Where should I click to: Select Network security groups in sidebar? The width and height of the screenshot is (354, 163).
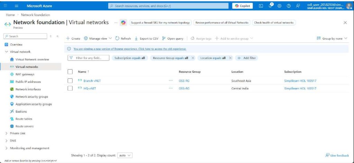[x=31, y=97]
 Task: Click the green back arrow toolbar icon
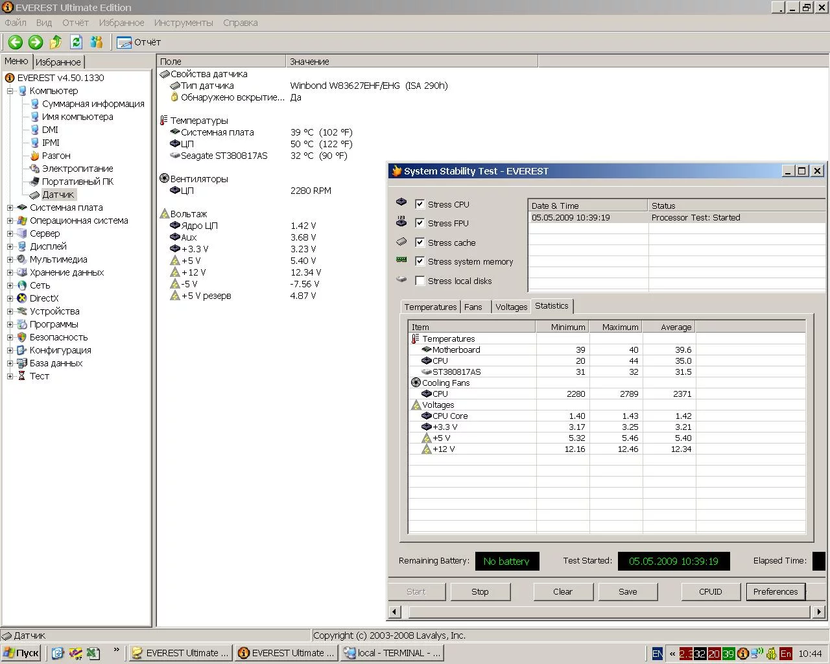coord(15,42)
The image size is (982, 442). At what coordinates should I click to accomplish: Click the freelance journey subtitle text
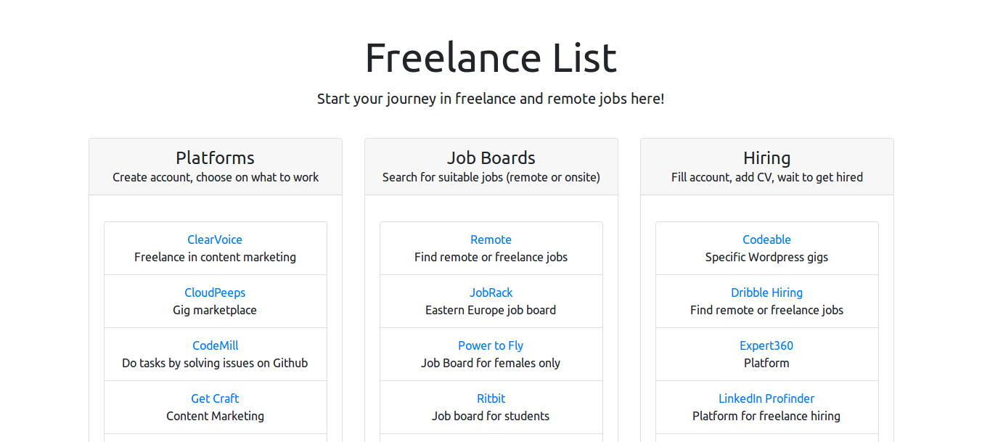point(491,99)
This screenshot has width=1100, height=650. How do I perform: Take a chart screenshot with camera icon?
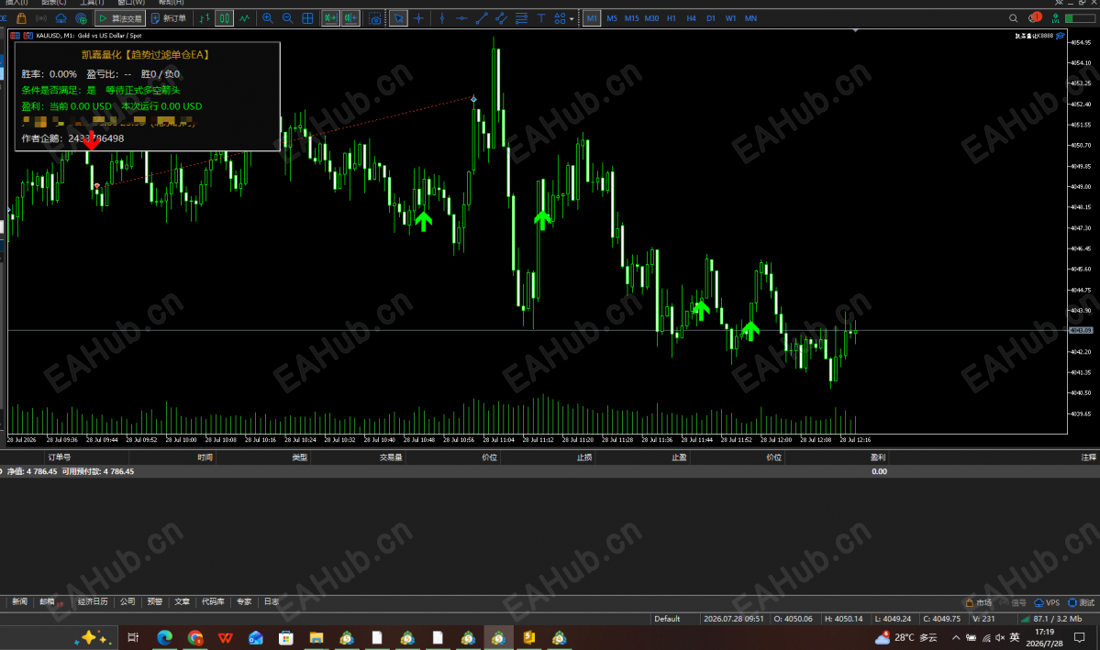pos(375,18)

────────────────

▶ [The task] Repeat the material above in full and exactly, omitting the pictures.

▶ [Your response]
Where should I click to: Select Network security groups in sidebar? The width and height of the screenshot is (354, 163).
[x=31, y=97]
 Task: Click the green back arrow toolbar icon
coord(15,42)
The image size is (982, 442). At what coordinates should I click to accomplish: Click the freelance journey subtitle text
point(491,99)
This screenshot has width=1100, height=650. How do I perform: Take a chart screenshot with camera icon?
pos(375,18)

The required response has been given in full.